Yesterday, my wife and I visited a 90 year old friend in the geriatric ward of our nearby hospital. All the patients have available to them to get through a boring day in the ward (and to obliterate the memory of the last appalling meal) is television. This hospital requires you to buy TV time – £5 for 8 hours viewing. Most of the old lady pensioners were in a bad way. We had to work out how to pay for 8 hours TV for our friend, a tennis fan who was anxious to watch the finals of Wimbledon.
So the British government now allows private firms to make money out of sick old ladies in hospital by charging them for watching the BBC coverage of Wimbledon. Watching the BBC in the UK requires the payment of an annual licence fee of £145.50, but if you are over 75 this fee is waived. The patients in that ward, all over 75, are asked to pay £5 for 8 hours for a service the BBC offers free to the healthy elderly. Moreover, getting the elaborate TV working required a credit card and a level of technical savvy that none of the old ladies clearly had.

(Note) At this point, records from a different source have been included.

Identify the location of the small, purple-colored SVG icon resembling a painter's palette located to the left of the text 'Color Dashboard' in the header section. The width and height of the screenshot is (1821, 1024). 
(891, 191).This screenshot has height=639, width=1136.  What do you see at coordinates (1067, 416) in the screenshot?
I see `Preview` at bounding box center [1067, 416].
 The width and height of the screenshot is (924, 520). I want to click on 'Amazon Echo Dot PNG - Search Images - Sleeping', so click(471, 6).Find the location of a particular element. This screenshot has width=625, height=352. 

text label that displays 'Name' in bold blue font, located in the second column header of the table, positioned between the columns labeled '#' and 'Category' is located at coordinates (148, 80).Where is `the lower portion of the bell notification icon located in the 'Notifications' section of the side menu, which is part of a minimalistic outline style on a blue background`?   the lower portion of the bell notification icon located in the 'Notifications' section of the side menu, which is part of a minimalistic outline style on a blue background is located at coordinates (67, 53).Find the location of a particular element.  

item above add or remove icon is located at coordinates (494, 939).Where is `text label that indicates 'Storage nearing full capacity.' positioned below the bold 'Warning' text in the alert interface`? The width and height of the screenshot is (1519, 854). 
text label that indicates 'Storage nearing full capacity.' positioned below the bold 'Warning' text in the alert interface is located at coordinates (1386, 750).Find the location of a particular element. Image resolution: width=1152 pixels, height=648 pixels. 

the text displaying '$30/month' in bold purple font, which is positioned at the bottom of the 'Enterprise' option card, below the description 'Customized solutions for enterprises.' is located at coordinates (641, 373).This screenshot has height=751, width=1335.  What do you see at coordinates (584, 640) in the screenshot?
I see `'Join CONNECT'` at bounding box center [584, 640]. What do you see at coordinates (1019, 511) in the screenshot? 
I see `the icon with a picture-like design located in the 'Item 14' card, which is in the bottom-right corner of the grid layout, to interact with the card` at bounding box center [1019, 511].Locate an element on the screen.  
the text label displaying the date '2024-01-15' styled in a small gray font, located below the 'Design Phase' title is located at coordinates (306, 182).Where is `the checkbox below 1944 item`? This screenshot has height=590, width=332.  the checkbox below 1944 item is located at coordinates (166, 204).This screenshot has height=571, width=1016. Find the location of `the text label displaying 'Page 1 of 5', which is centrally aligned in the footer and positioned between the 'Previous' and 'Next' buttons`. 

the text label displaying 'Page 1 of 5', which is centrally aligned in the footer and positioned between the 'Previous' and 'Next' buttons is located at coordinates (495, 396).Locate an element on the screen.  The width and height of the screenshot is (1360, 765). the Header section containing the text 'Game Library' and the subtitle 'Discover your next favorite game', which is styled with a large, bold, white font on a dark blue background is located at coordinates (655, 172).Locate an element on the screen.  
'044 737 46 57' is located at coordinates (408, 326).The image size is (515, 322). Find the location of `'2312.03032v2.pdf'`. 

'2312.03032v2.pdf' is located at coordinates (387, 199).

It is not the government that is making money out of this service; it has to be a politically connected private company. Were Epicurus alive today he would condemn this petty and shameful exploitation of sick, old people.
They say that the British people are losing that icon of decency and civilisation, the National Health Service without a whimper or a single barricade. Our insight into the workings of the NHS was minor, compared with the grand, overall destruction being carried out by this radical government. The people responsible should be ashamed of themselves.